To learn more about the value of self-reflection watch this video:
17. Adopt a solution-focused mindset
When emotions run high, it’s easy to get caught up in the heat of the moment. Instead of fixating on the problem or the intense feelings it evokes, try to shift your focus to finding solutions. Ask yourself what steps you can take to resolve the issue at hand or to improve the situation.
This shift not only helps in alleviating immediate stress but also builds a constructive approach toward resolving conflicts within the relationship. Adopting this mindset is crucial in learning how you can control your emotions.
Final thoughts
Take charge of your emotional well-being and start applying these strategies today. Learning how to control your emotions in a relationship is a powerful step toward fostering mutual respect, understanding, and lasting love.
By implementing techniques like mindfulness, self-awareness, and empathy, you not only improve your emotional regulation but also create a stronger, more resilient bond with your partner. Remember, emotional balance is a journey, not a destination.

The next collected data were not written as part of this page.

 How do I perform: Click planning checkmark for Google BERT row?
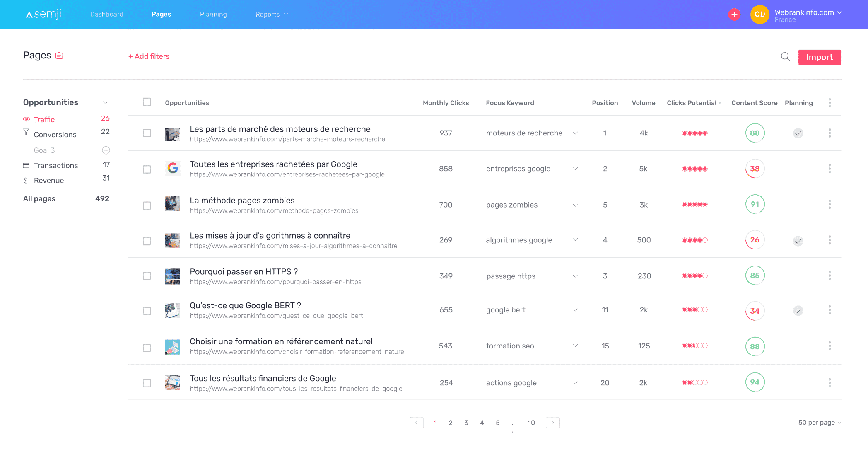(x=798, y=310)
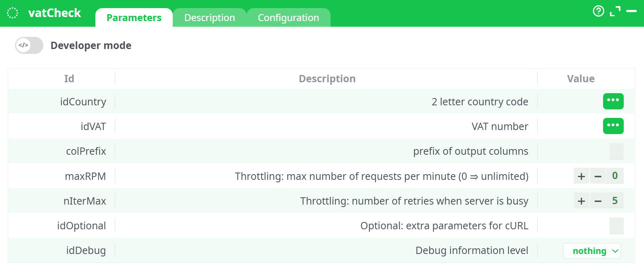Open the vatCheck help icon

coord(599,11)
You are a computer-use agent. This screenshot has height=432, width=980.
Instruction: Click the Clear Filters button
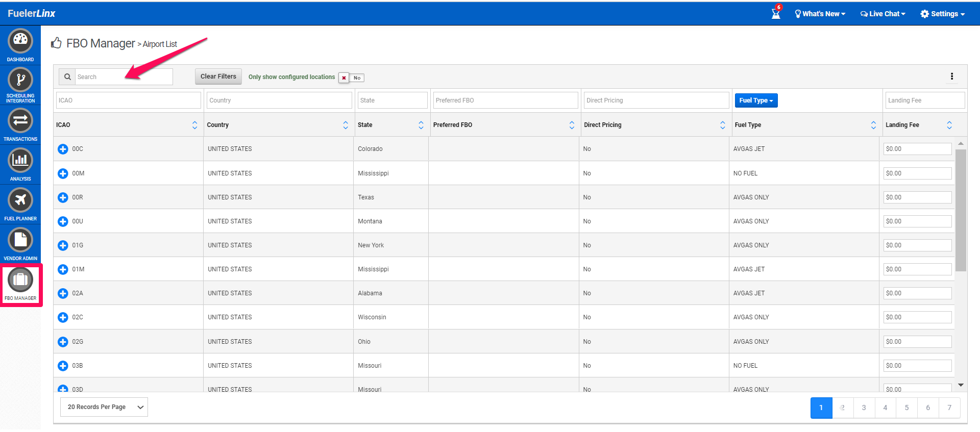coord(218,77)
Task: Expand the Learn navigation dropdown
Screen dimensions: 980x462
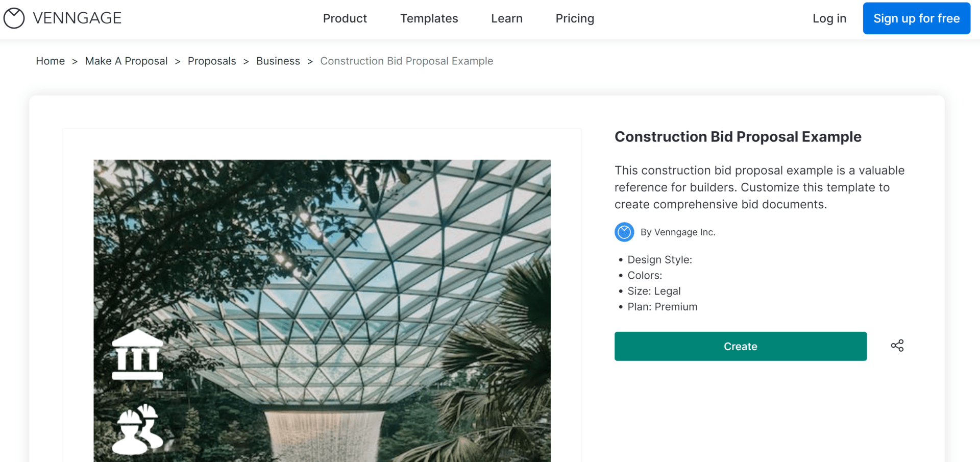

With patience and consistency, you can transform the way you and your partner navigate challenges, enhancing your connection and trust. Don’t wait for emotions to control you—take proactive steps to build a healthier, more emotionally fulfilling relationship where both partners can grow together.
What do I do to be cherished again by my spouse?
Anne Duvaux
Coach
Expert Answer
The best thing you can do to be cherished by someone else is to cherish yourself. In other words, people treat you the same way you treat yourself. Another way to look at it is that by healing yourself inside, you become a more grounded and authentic person who naturally attracts affection and love. As you do your own personal work of healing and self-discovery, you'll also gradually start connecting more fully with your own humanness and, therefore, that of everyone else. As a result, you'll naturally create a closer and deeper bond with your spouse. I'm not sure where you are in your life but a good book that summarises this process is Living an Examined Life by James Hollis.